Stereotactic laser ablation (SLA) is typically performed in the setting of intraoperative MRI or in a staged manner in which probe insertion is performed in the operating room and thermal ablation takes place in an MRI suite.

METHODS

The authors describe their experience, in which SLA for glioblastoma (GBM) treatment was performed entirely within a conventional MRI suite using the SmartFrame stereotactic device.

RESULTS

All 10 patients with GBM (2 with isocitrate dehydrogenase 1 mutation [mIDH1] and 8 with wild-type IDH1 [wtIDH1]) were followed for > 6 months. One of these patients underwent 2 independent SLAs approximately 12 months apart. Biopsies were performed prior to SLA for all patients. There were no perioperative morbidities, wound infections, or unplanned 30-day readmissions. The average time for a 3-trajectory SLA (n = 3) was 436 ± 102 minutes; for a 2-trajectory SLA (n = 4) was 321 ± 85 minutes; and for a single-trajectory SLA (n = 4) was 254 ± 28 minutes.
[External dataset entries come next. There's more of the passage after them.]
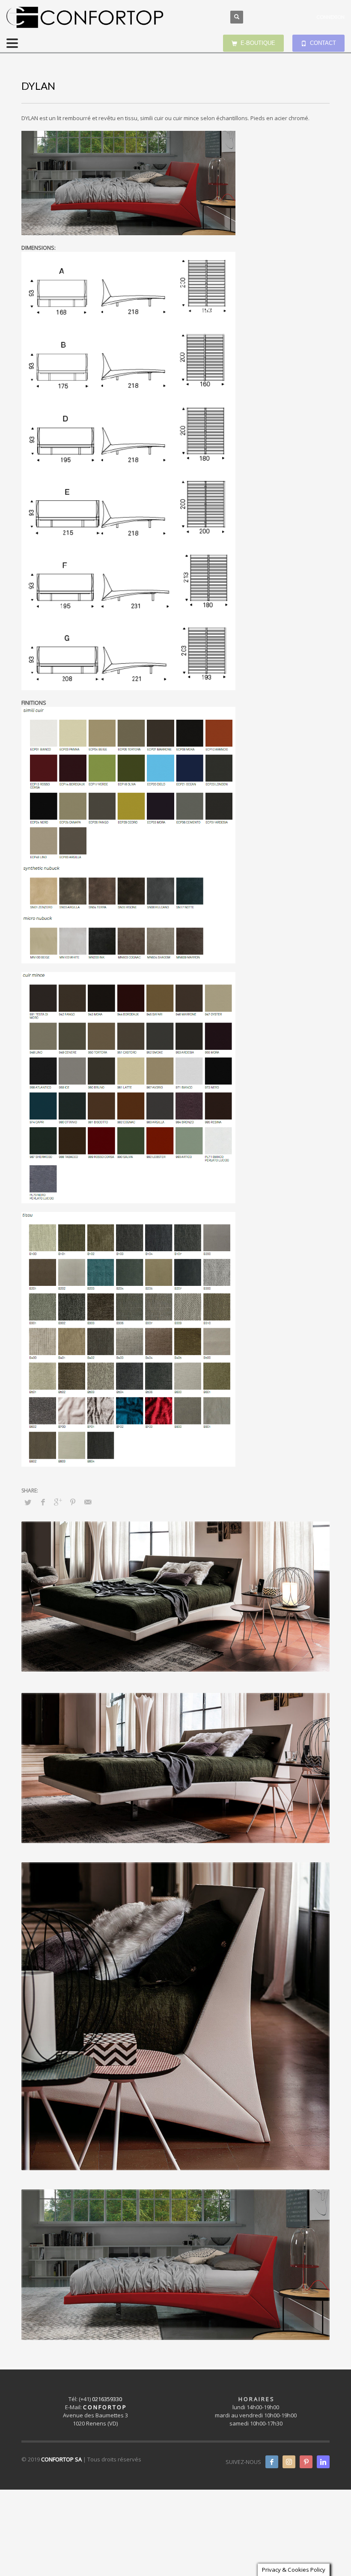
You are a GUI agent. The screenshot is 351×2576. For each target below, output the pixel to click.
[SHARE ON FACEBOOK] (42, 1501)
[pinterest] (306, 2461)
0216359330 (107, 2399)
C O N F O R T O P (104, 2407)
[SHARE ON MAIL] (87, 1501)
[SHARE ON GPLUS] (57, 1501)
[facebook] (271, 2461)
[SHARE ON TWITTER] (27, 1502)
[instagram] (289, 2461)
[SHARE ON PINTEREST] (72, 1501)
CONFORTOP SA (61, 2459)
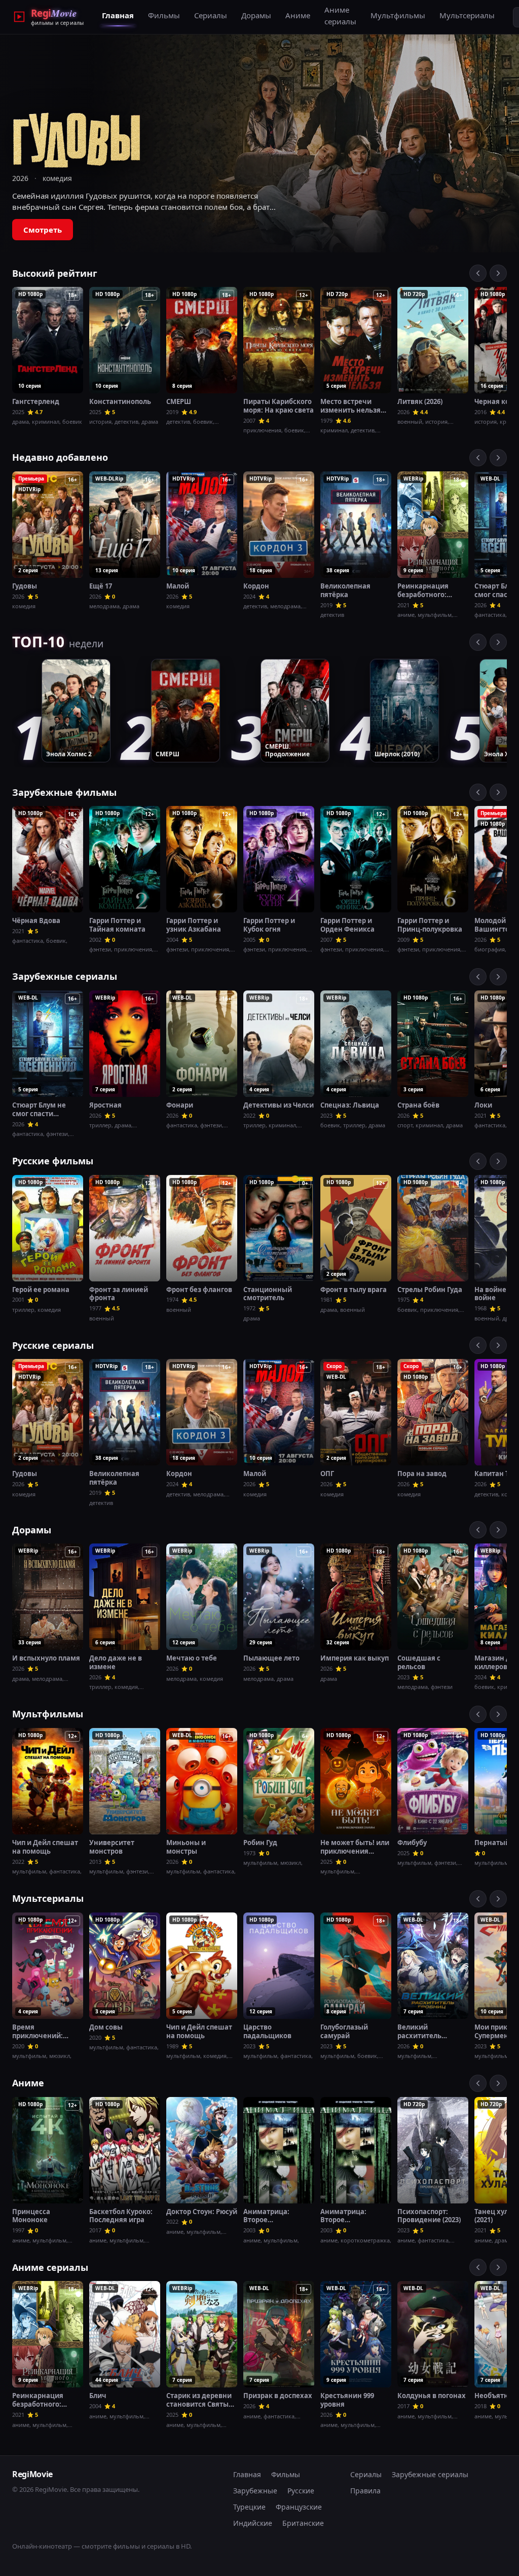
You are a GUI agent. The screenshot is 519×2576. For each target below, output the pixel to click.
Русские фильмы (52, 1161)
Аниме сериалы (340, 15)
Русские (300, 2490)
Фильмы (164, 15)
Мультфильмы (397, 15)
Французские (299, 2507)
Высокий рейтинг (54, 273)
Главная (118, 15)
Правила (365, 2490)
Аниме (297, 15)
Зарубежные (255, 2490)
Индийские (252, 2523)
No tumor recurrence occurred within the blue isotherm line ablation zone, although 2 patients experienced recurrence immediately adjacent to the blue isotherm ablation line. Overall survival for the patient cohort averaged 356 days, with the 2 patients who had mIDH1 GBMs exhibiting the longest survival (811 and 654 days).

CONCLUSIONS

Multitrajectory SLA for treatment of GBM can be safely performed using the SmartFrame stereotactic device in a conventional MRI suite.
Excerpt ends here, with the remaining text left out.